Retype exactly the lines that run from the line with "This screenshot has height=704, width=1024." to the final line of the entries, keeping both ends and nothing else.

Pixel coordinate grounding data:
⟨
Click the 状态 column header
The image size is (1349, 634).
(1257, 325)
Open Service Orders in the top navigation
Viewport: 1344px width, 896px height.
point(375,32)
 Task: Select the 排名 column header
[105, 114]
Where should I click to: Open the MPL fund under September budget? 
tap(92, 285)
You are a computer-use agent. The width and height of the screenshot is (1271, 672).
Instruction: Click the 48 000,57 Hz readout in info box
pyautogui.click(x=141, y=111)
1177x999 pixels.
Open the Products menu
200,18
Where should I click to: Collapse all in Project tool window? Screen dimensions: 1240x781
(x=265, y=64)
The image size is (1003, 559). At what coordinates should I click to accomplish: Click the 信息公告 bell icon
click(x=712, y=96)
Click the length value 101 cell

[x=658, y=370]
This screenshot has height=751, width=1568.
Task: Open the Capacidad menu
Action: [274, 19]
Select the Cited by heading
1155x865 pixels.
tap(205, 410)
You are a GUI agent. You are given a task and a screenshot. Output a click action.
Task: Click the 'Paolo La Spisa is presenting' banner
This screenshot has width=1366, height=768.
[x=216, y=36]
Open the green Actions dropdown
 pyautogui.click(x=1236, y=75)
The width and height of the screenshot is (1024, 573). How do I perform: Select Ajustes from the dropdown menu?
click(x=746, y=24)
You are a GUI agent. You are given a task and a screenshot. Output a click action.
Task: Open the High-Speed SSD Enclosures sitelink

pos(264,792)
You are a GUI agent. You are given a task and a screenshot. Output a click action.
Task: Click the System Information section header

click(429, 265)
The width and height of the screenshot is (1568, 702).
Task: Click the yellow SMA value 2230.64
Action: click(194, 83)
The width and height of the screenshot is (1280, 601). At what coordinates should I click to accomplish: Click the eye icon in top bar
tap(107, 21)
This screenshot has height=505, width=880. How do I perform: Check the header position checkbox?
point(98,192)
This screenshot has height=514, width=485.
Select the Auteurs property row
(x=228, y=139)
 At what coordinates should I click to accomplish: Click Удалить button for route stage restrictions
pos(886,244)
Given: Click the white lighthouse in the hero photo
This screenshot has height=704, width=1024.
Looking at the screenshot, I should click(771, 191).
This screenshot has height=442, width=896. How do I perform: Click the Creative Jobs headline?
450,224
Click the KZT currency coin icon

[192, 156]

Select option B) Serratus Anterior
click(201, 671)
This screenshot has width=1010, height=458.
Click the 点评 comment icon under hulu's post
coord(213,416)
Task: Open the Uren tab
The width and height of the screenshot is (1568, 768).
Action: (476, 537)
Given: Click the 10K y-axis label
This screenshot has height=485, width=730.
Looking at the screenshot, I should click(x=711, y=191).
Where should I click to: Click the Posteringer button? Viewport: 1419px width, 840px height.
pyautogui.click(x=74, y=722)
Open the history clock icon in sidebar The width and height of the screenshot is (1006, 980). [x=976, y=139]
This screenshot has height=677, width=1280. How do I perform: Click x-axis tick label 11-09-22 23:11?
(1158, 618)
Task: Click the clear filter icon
⟩
▶ _Task solution_
This screenshot has height=704, width=1024.
Looking at the screenshot, I should click(771, 191).
This screenshot has height=442, width=896. How do I perform: Click the Creative Jobs headline?
450,224
Click the KZT currency coin icon

[192, 156]

Select option B) Serratus Anterior
click(201, 671)
This screenshot has width=1010, height=458.
Click the 点评 comment icon under hulu's post
coord(213,416)
Task: Open the Uren tab
The width and height of the screenshot is (1568, 768).
Action: (476, 537)
Given: Click the 10K y-axis label
This screenshot has height=485, width=730.
Looking at the screenshot, I should click(x=711, y=191).
Where should I click to: Click the Posteringer button? Viewport: 1419px width, 840px height.
pyautogui.click(x=74, y=722)
Open the history clock icon in sidebar The width and height of the screenshot is (1006, 980). [x=976, y=139]
This screenshot has height=677, width=1280. How do I perform: Click x-axis tick label 11-09-22 23:11?
(1158, 618)
Task: Click the clear filter icon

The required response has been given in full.